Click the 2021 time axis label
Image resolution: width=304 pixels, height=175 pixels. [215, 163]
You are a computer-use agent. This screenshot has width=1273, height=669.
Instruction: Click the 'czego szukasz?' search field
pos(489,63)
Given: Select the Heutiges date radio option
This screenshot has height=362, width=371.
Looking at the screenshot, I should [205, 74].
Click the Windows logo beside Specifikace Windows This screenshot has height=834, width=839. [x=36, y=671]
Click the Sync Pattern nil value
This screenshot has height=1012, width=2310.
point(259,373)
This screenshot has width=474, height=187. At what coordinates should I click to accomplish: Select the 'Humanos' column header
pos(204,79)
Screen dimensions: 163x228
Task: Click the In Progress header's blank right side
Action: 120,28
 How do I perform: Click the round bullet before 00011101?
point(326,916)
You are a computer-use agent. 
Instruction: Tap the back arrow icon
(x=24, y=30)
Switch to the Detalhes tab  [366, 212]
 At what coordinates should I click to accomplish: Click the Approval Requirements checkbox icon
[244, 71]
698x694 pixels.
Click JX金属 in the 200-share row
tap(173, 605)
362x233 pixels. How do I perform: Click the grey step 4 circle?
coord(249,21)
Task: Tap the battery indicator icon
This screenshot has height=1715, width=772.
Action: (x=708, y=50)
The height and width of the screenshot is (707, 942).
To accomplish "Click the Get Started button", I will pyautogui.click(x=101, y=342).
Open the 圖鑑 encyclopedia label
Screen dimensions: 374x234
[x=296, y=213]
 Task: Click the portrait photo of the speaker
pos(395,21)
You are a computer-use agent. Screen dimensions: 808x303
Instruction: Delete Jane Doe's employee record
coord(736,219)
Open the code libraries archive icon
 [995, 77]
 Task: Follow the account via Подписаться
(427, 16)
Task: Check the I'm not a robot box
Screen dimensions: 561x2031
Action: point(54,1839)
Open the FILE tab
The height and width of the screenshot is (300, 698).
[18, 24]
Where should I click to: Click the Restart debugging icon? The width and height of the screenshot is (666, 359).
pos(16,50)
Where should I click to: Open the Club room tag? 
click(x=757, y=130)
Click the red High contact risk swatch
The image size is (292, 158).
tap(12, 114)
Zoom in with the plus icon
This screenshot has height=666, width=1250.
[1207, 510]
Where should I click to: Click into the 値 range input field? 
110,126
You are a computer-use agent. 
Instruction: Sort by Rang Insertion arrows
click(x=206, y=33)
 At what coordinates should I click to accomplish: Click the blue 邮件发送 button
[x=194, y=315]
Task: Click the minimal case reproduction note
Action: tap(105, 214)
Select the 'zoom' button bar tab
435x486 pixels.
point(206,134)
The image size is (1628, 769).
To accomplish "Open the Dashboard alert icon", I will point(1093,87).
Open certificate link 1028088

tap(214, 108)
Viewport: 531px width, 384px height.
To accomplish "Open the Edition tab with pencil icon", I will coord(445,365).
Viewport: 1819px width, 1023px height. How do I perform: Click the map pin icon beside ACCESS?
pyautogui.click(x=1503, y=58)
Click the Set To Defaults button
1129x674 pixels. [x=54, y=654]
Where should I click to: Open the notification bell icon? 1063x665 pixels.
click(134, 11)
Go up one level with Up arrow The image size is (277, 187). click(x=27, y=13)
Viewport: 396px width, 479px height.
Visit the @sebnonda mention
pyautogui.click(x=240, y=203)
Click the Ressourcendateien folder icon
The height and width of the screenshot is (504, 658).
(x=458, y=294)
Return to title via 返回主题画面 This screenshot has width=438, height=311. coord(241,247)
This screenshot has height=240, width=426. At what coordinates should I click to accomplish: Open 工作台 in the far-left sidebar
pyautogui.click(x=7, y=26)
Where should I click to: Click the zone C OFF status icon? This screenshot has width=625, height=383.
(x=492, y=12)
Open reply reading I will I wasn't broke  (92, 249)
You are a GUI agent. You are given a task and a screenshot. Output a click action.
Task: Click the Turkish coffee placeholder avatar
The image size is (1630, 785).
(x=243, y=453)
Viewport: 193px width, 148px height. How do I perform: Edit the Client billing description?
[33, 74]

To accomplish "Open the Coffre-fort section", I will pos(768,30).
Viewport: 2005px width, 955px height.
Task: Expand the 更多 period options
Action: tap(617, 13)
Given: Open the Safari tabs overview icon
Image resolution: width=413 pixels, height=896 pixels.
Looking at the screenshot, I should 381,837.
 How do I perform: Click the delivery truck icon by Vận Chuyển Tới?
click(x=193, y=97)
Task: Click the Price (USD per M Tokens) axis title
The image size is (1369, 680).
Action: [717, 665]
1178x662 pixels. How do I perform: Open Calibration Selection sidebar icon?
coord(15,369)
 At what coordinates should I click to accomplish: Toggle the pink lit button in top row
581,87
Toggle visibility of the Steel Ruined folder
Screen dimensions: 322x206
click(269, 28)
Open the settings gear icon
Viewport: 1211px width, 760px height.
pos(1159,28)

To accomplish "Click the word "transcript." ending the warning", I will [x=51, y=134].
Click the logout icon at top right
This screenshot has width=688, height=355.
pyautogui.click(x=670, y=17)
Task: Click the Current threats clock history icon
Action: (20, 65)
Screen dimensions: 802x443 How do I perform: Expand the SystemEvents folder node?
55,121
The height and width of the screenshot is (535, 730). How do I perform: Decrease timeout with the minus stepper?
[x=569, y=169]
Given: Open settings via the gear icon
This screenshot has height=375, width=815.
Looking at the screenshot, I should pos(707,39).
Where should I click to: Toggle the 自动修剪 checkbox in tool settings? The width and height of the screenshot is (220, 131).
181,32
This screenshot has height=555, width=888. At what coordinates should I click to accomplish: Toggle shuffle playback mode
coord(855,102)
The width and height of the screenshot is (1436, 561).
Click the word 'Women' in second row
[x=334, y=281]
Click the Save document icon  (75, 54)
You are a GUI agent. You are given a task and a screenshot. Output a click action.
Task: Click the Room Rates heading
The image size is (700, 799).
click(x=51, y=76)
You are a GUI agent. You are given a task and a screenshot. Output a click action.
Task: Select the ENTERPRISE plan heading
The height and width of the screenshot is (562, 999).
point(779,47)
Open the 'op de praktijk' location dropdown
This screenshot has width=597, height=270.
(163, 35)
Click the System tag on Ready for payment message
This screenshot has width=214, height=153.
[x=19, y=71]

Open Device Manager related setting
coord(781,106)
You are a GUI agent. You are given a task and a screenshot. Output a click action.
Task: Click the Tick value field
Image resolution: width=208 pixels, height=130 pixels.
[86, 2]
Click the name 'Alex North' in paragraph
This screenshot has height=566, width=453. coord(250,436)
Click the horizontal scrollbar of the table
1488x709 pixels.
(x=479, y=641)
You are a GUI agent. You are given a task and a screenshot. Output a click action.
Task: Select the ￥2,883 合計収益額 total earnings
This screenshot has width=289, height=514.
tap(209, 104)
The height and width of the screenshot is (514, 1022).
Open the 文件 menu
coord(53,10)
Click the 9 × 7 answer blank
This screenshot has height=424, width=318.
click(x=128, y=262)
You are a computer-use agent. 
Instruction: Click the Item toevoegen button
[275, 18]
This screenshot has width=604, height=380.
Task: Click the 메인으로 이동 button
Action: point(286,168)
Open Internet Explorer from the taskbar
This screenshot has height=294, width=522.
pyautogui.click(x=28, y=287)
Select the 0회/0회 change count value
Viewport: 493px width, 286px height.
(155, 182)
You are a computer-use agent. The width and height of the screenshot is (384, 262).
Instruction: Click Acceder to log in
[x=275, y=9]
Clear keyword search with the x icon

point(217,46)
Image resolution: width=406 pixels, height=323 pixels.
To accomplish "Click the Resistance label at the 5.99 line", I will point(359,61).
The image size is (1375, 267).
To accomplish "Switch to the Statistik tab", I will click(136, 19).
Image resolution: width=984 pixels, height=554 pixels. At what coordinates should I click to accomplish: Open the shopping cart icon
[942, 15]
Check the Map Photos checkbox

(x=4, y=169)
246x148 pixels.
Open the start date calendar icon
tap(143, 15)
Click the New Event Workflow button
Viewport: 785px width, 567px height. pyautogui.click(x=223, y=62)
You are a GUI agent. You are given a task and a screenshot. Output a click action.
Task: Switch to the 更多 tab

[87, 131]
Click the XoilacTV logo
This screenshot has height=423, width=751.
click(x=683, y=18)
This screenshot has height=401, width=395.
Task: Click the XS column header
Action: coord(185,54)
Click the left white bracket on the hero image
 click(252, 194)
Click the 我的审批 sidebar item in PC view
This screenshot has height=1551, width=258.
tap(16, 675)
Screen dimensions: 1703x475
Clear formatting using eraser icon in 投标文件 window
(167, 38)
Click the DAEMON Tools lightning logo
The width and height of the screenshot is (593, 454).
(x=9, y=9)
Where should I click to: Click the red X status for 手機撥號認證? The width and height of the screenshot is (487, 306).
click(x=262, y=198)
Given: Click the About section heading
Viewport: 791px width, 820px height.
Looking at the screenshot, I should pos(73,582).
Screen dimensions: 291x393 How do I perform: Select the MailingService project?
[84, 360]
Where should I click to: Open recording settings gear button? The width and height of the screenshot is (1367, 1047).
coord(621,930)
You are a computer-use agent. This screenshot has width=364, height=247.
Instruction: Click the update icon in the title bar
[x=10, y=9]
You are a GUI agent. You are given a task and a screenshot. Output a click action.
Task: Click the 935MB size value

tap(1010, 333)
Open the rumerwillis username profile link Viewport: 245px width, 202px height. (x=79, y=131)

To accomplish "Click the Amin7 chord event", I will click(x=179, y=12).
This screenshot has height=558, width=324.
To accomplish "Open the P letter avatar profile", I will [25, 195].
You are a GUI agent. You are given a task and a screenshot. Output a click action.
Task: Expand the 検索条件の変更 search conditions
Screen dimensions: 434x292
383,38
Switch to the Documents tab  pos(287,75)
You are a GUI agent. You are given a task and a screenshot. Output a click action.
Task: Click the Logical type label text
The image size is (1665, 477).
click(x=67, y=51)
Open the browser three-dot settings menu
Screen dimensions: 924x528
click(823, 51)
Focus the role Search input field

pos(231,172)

### REQUEST
Starting at the line that contains "At what coordinates should I click to accomplish: Toggle the" and ending at the line that contains "point(779,47)", arrange those lines of the records as a JSON list of strings, one string per line, omitting blank lines.

### SOLUTION
[
  " At what coordinates should I click to accomplish: Toggle the pink lit button in top row",
  "581,87",
  "Toggle visibility of the Steel Ruined folder",
  "Screen dimensions: 322x206",
  "click(269, 28)",
  "Open the settings gear icon",
  "Viewport: 1211px width, 760px height.",
  "pos(1159,28)",
  "To accomplish \"Click the word \"transcript.\" ending the warning\", I will [x=51, y=134].",
  "Click the logout icon at top right",
  "This screenshot has width=688, height=355.",
  "pyautogui.click(x=670, y=17)",
  "Task: Click the Current threats clock history icon",
  "Action: (20, 65)",
  "Screen dimensions: 802x443 How do I perform: Expand the SystemEvents folder node?",
  "55,121",
  "The height and width of the screenshot is (535, 730). How do I perform: Decrease timeout with the minus stepper?",
  "[x=569, y=169]",
  "Given: Open settings via the gear icon",
  "This screenshot has height=375, width=815.",
  "Looking at the screenshot, I should pos(707,39).",
  "Where should I click to: Toggle the 自动修剪 checkbox in tool settings? The width and height of the screenshot is (220, 131).",
  "181,32",
  "This screenshot has height=555, width=888. At what coordinates should I click to accomplish: Toggle shuffle playback mode",
  "coord(855,102)",
  "The width and height of the screenshot is (1436, 561).",
  "Click the word 'Women' in second row",
  "[x=334, y=281]",
  "Click the Save document icon  (75, 54)",
  "You are a GUI agent. You are given a task and a screenshot. Output a click action.",
  "Task: Click the Room Rates heading",
  "The image size is (700, 799).",
  "click(x=51, y=76)",
  "You are a GUI agent. You are given a task and a screenshot. Output a click action.",
  "Task: Select the ENTERPRISE plan heading",
  "The height and width of the screenshot is (562, 999).",
  "point(779,47)"
]